Native Americans may have originated from China, says new study on 14,000-year-old human fossils

Native Americans may have originated from China, says new study on 14,000-year-old human fossilsNative Americans may have originated from China, says new study on 14,000-year-old human fossils
A new study suggests that Native Americans may have originated from Southern China, based on the discovery and DNA analysis of 14,000-year-old human fossils. 
The journal “Current Biology” published the study on July 14, which stated that the discovered fossils are thought to belong to an extinct maternal branch to which Native Americans are also possibly related. 
Researchers compared the genome of the bones to people from around the world and came to the conclusion that they matched those of an individual deeply linked with East Asian ancestry.
Archaeologists had previously found fossils in China’s Yunnan Province three decades ago; however, it was not until 2018 that a team was able to extract DNA from the ancient skull and use genome sequencing to prove that the individual belonged to an extinct species of modern humans whose descendants were now in East Asia, the Indo-China peninsula and the Southeast Asian islands.

DIRECTIONS:
**1.** Rewrite the article about the 14,000-year-old fossils starting at "Researchers compared the" and ending at "Southeast Asian islands.", replacing "Archaeologists" with "Fossil hunters".
**2.** Summarize the article about the 14,000-year-old fossils in two sentences.
**3.** According to the article about the 14,000-year-old fossils, in which Chinese province were the fossils found?

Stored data
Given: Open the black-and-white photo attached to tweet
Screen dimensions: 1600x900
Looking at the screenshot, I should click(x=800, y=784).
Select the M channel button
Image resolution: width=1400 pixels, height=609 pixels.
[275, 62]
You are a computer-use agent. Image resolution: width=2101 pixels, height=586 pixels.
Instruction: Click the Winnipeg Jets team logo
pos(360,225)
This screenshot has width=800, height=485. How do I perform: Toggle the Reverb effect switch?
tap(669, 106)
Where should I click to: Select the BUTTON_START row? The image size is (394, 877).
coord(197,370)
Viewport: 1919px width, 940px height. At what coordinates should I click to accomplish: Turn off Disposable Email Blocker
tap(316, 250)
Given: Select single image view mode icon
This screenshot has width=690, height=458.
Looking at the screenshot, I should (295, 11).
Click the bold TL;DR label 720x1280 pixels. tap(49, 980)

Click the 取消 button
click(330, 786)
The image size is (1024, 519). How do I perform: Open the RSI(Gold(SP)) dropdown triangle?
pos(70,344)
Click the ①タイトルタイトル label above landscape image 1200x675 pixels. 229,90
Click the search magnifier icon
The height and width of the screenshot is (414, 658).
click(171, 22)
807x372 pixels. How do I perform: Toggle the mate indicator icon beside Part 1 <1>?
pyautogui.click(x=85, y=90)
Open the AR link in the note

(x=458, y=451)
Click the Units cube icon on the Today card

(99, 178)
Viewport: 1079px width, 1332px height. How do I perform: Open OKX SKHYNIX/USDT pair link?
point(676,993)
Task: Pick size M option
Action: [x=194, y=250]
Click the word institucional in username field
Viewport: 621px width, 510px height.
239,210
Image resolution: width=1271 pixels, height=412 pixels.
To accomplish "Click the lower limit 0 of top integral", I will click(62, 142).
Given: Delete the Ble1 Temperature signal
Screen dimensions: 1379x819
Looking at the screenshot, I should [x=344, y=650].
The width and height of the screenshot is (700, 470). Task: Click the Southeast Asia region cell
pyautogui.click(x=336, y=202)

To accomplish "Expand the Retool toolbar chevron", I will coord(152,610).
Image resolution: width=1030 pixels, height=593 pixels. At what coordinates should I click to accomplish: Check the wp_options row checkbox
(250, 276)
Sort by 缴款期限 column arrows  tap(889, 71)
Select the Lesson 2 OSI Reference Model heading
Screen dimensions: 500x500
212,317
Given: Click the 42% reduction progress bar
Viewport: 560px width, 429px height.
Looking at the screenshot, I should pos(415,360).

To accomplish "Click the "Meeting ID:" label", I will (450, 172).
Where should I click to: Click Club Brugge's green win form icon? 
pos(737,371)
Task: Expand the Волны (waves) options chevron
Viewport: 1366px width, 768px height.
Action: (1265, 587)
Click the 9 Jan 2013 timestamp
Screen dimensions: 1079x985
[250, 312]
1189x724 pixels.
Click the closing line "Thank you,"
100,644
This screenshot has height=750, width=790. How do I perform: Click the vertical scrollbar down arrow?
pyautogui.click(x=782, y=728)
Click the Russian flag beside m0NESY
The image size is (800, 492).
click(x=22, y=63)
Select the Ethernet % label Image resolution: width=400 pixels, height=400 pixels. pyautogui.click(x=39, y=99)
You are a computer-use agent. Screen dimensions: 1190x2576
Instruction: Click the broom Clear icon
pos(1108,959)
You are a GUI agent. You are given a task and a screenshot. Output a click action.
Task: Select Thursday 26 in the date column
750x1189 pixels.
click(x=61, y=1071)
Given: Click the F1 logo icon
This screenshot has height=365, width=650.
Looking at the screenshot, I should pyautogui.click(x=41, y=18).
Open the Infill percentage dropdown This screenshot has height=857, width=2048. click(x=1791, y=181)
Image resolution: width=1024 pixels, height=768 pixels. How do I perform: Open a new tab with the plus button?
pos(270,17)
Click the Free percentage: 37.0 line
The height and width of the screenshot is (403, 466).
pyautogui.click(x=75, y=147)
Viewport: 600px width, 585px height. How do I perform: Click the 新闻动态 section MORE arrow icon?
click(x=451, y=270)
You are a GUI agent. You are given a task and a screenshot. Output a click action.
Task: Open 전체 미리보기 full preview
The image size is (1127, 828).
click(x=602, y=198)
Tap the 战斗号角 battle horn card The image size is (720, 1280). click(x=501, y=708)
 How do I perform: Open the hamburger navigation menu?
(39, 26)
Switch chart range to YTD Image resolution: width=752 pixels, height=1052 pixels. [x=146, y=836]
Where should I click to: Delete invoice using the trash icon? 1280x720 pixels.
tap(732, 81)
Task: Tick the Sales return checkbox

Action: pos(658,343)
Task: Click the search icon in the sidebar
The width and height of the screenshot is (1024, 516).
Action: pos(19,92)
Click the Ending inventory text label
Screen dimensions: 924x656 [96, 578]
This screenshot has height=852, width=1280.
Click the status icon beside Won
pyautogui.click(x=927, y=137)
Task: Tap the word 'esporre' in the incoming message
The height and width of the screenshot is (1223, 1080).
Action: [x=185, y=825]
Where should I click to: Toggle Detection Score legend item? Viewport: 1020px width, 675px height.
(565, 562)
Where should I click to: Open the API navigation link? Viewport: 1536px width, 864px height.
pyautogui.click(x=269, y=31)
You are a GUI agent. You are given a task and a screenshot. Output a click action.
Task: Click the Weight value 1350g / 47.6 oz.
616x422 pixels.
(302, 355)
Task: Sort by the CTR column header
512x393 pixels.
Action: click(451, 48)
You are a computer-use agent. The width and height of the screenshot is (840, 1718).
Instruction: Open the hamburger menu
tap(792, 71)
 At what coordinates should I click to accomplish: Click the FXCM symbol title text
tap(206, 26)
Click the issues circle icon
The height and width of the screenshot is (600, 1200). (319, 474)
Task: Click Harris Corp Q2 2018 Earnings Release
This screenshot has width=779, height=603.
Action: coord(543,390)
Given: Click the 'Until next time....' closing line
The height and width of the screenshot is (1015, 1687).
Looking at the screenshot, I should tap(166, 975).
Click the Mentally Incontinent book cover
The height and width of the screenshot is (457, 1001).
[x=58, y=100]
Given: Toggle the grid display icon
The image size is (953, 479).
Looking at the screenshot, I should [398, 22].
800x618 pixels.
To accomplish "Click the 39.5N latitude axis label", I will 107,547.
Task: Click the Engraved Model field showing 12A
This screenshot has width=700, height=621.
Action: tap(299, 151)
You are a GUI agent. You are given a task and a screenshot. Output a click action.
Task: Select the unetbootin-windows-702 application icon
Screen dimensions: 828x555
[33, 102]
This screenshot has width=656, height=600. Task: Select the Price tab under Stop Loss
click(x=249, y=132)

OUTPUTS FOR THE TASKS:
**1.**
Researchers compared the genome of the bones to people from around the world and came to the conclusion that they matched those of an individual deeply linked with East Asian ancestry.
Fossil hunters had previously found fossils in China’s Yunnan Province three decades ago; however, it was not until 2018 that a team was able to extract DNA from the ancient skull and use genome sequencing to prove that the individual belonged to an extinct species of modern humans whose descendants were now in East Asia, the Indo-China peninsula and the Southeast Asian islands.

**2.** A study published in Current Biology on July 14 suggests that Native Americans may have originated from Southern China, based on DNA analysis of 14,000-year-old human fossils. The fossils were found in Yunnan Province three decades ago, and in 2018 a team extracted DNA from the skull and showed the individual belonged to an extinct species of modern humans with descendants in East Asia, the Indo-China peninsula and the Southeast Asian islands.

**3.** Yunnan Province.